Top of SUPPLIED RECORDS

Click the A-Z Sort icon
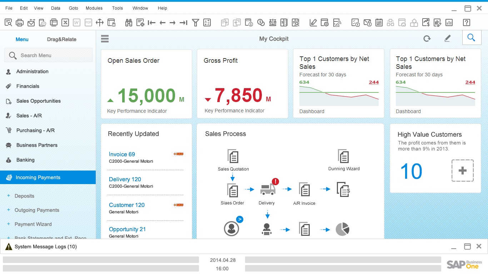488x274 pixels. click(x=207, y=23)
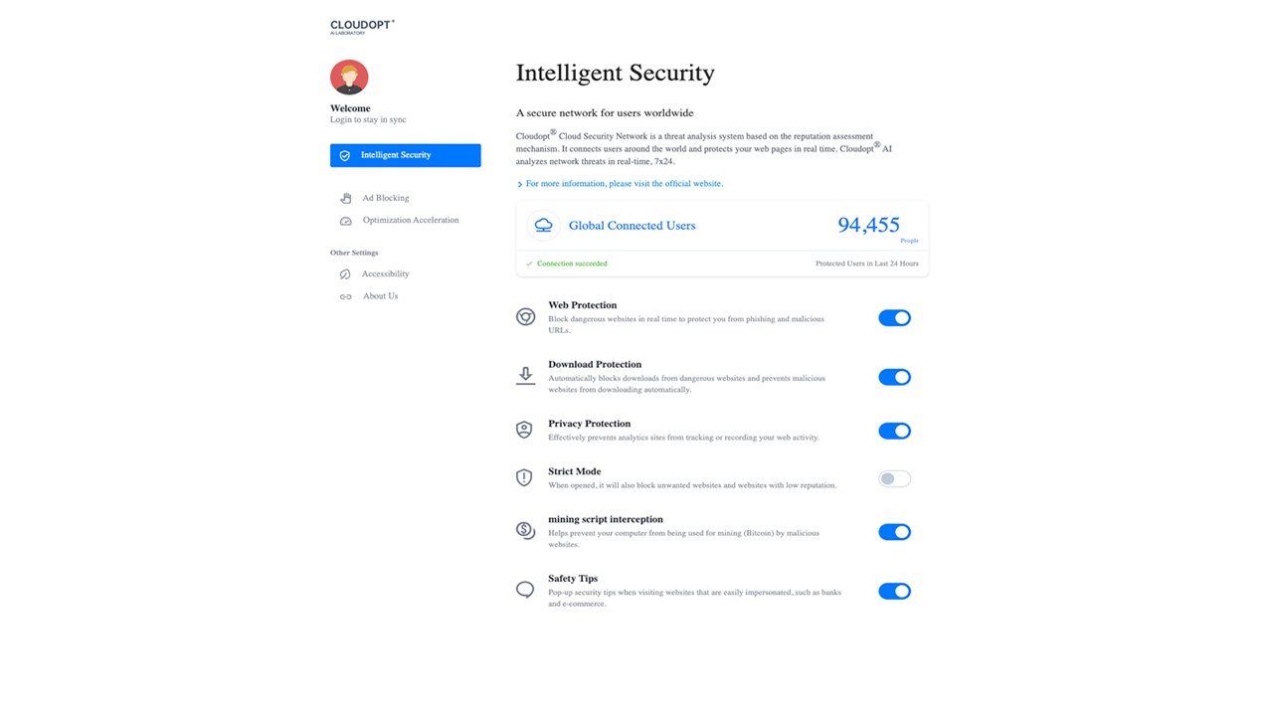Go to Optimization Acceleration settings
1273x716 pixels.
point(410,220)
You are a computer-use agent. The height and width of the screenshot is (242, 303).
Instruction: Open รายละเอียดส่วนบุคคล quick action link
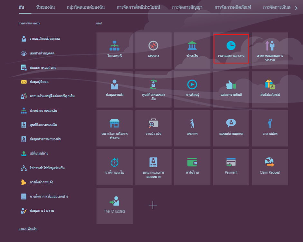point(45,39)
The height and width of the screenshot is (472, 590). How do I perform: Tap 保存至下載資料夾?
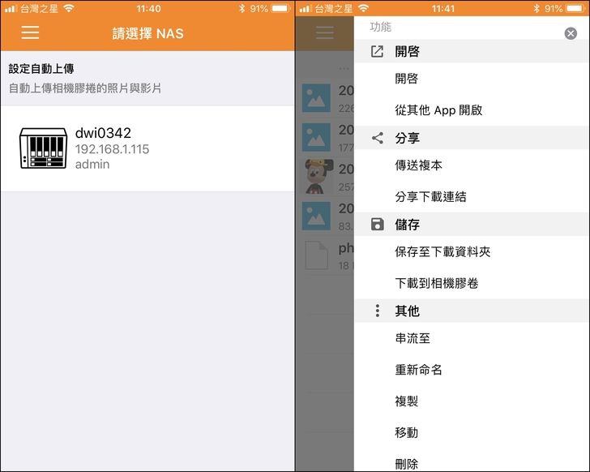point(443,252)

Bottom of SUPPLIED RECORDS

AIM OF THE EXERCISE: Could you copy each line above exactly as written, minus any pictures?

ANSWER SPACE:
Click the A-Z Sort icon
488x274 pixels. click(x=207, y=23)
Go to Optimization Acceleration settings
1273x716 pixels.
point(410,220)
You are a computer-use agent. The height and width of the screenshot is (242, 303).
Instruction: Open รายละเอียดส่วนบุคคล quick action link
point(45,39)
The height and width of the screenshot is (472, 590). How do I perform: Tap 保存至下載資料夾?
point(443,252)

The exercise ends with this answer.